- **Job 1**
Duplicate the passage on Germany's climate-security policy word for word, starting with "Germany must continue" and going on through "the PDF version here.".
- **Job 2**
In one to three sentences, explain why the passage on Germany's climate-security policy says Germany needs a multidimensional risk assessment.
- **Job 3**
Take the passage on Germany's climate-security policy further, continuing from its final sentence.

>> Start Passage to read

Germany must continue to bolster the climate-security nexus in two traditional ways: by strengthening resilience to climate impacts – particularly in world regions already acutely affected by climate change – and by helping to maintain a stable global climate by consistently reducing emissions.

Germany should focus on those fields where it can rework dependencies into partnerships and gain autonomy of action vis-à-vis Russia.

Germany needs a multidimensional risk assessment that integrates geopolitics, human security, and economic dependencies alongside climate and environmental factors to make its partnerships and cooperation sustainable.

Please note that the online version of this DGAP Policy Brief below does not include footnotes. To see them, please read the PDF version here.

>> End Passage to read
>> Start Records provided

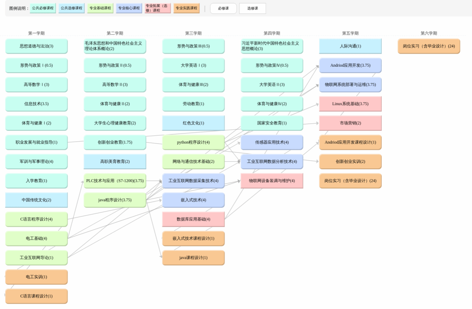This screenshot has width=472, height=309.
Task: Toggle the 选修课 filter button
Action: coord(252,9)
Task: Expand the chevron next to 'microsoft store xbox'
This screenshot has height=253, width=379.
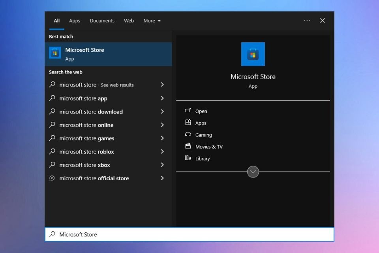Action: coord(162,165)

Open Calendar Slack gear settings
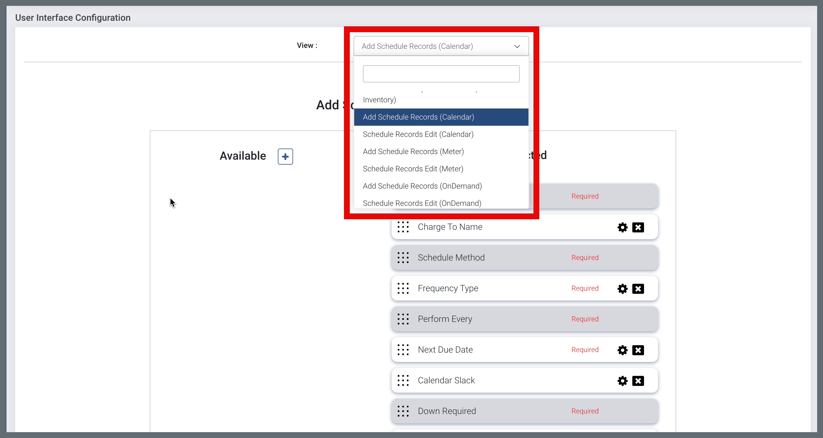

>> End Records provided

- **Written reply 1**
Germany must continue to bolster the climate-security nexus in two traditional ways: by strengthening resilience to climate impacts – particularly in world regions already acutely affected by climate change – and by helping to maintain a stable global climate by consistently reducing emissions.

Germany should focus on those fields where it can rework dependencies into partnerships and gain autonomy of action vis-à-vis Russia.

Germany needs a multidimensional risk assessment that integrates geopolitics, human security, and economic dependencies alongside climate and environmental factors to make its partnerships and cooperation sustainable.

Please note that the online version of this DGAP Policy Brief below does not include footnotes. To see them, please read the PDF version here.

- **Written reply 2**
Germany needs such an assessment to make its partnerships and cooperation sustainable. It would integrate geopolitics, human security, and economic dependencies alongside climate and environmental factors.

- **Written reply 3**
A peaceful, value-based order is inconceivable in an intemperate global climate. That there can thus be no peace without climate protection is an obvious takeaway from the latest Assessment Report of the Intergovernmental Panel on Climate Change (IPCC), which lays out in painful detail the consequences of climate change. Therefore, the German government is right to speak in ambitious terms about the need to work toward a more coherent climate foreign policy and the need for diplomatic engagement in its December 2021 coalition agreement. In that agreement, the government also announced its intention to write a National Security Strategy (NSS). When describing her plans for the NSS in March 2022, Foreign Minister Annalena Baerbock underlined that climate policy would be one of its central fields of action. She framed climate issues in the term “security for the fundamental necessities of our lives,” which she named as one of three pillars of German security policy alongside “the invulnerability of our lives” (i.e., physical safety) and the protection of “the freedom of our lives” (under the umbrella of democratic societies and the rule of law).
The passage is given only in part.